**Problem description**
Report how many lines in the records below hold "Viewport", with no other output.
═════ Task data ═════
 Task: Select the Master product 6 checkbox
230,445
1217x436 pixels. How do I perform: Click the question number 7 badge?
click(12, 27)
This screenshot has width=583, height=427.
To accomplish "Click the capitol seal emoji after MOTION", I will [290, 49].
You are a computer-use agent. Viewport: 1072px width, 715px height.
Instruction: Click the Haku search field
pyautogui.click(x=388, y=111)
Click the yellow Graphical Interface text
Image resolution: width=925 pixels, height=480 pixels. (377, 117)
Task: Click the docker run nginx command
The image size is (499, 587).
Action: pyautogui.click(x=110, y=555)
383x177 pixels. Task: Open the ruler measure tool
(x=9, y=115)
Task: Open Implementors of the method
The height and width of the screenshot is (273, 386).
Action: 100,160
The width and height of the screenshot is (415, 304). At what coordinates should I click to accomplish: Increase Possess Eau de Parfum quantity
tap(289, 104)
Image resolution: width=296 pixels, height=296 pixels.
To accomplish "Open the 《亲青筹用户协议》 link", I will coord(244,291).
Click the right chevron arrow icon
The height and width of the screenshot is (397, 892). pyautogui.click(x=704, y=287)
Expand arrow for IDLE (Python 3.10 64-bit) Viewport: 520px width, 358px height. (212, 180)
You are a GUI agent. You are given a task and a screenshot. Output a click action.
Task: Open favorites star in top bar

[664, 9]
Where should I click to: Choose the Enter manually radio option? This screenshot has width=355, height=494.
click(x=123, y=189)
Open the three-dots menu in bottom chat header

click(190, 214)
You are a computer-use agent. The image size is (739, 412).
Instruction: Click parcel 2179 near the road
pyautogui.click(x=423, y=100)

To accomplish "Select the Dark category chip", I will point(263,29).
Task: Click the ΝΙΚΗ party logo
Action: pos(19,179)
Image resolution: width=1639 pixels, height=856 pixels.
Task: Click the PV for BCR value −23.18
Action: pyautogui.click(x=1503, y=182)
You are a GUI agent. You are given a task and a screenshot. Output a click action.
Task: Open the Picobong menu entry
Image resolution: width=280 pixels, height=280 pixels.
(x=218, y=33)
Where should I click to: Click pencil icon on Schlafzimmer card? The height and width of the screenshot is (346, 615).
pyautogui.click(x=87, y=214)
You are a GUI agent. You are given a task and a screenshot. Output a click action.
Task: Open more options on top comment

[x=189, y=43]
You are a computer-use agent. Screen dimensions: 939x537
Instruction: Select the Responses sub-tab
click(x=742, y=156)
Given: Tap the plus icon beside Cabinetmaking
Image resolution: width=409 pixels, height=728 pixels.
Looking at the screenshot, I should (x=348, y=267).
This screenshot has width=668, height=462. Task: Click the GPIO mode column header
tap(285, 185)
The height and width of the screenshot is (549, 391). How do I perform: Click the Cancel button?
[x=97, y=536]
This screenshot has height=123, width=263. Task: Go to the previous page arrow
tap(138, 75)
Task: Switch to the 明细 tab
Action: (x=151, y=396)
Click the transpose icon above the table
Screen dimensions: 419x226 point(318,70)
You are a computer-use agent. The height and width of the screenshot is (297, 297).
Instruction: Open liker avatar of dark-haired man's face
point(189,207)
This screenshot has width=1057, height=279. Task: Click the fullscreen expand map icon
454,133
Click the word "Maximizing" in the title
═════
**Response box**
2